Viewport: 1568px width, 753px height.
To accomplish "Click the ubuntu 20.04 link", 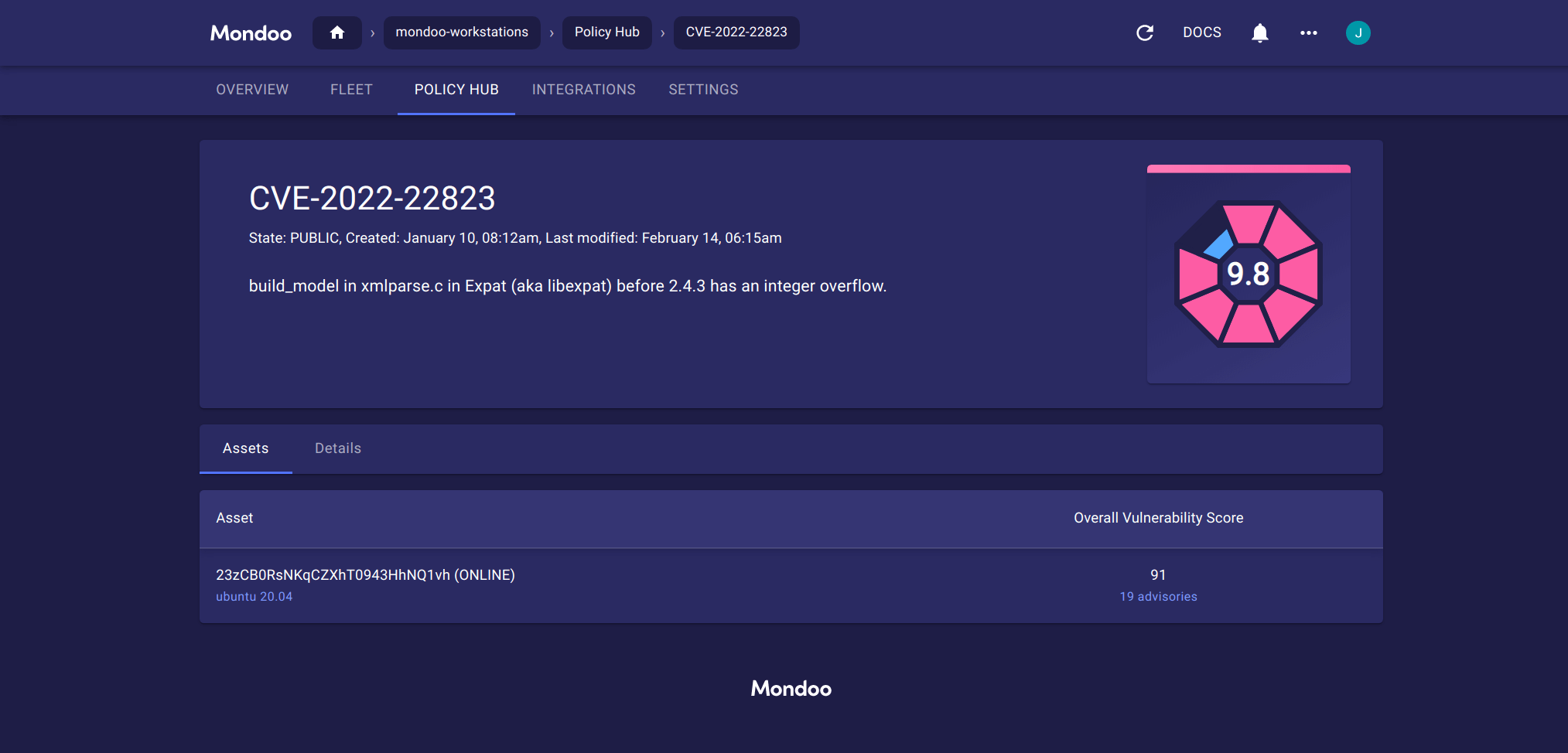I will point(255,596).
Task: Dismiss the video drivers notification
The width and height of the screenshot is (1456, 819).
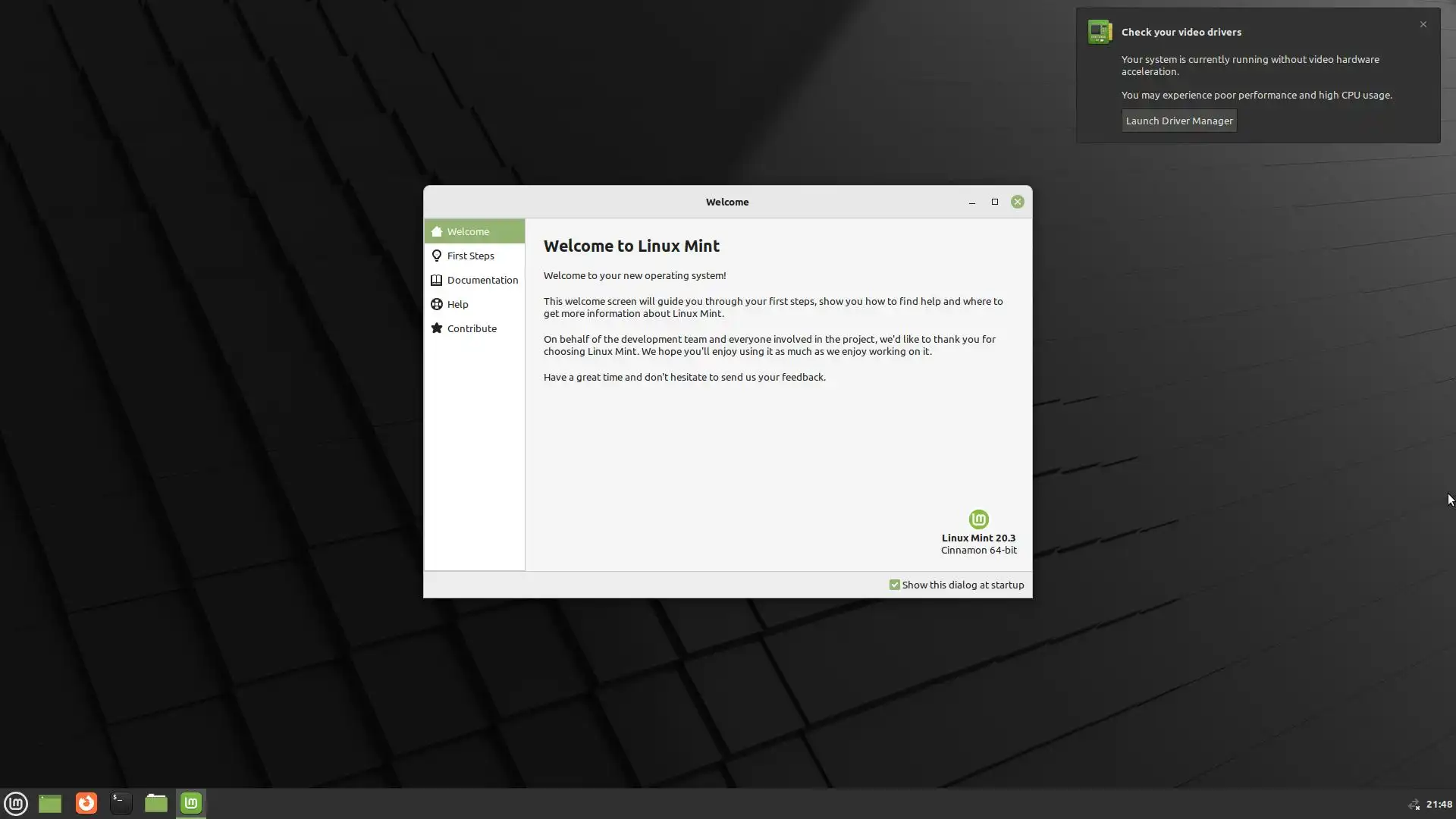Action: [1423, 24]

────────────────────

• _Required action_
Starting with the line that contains "Task: Dismiss the video drivers notification", give the lines again exactly as they appear through the last line of the data, pictures excluded.

• _Answer for the task_
Task: Dismiss the video drivers notification
The width and height of the screenshot is (1456, 819).
Action: [1423, 24]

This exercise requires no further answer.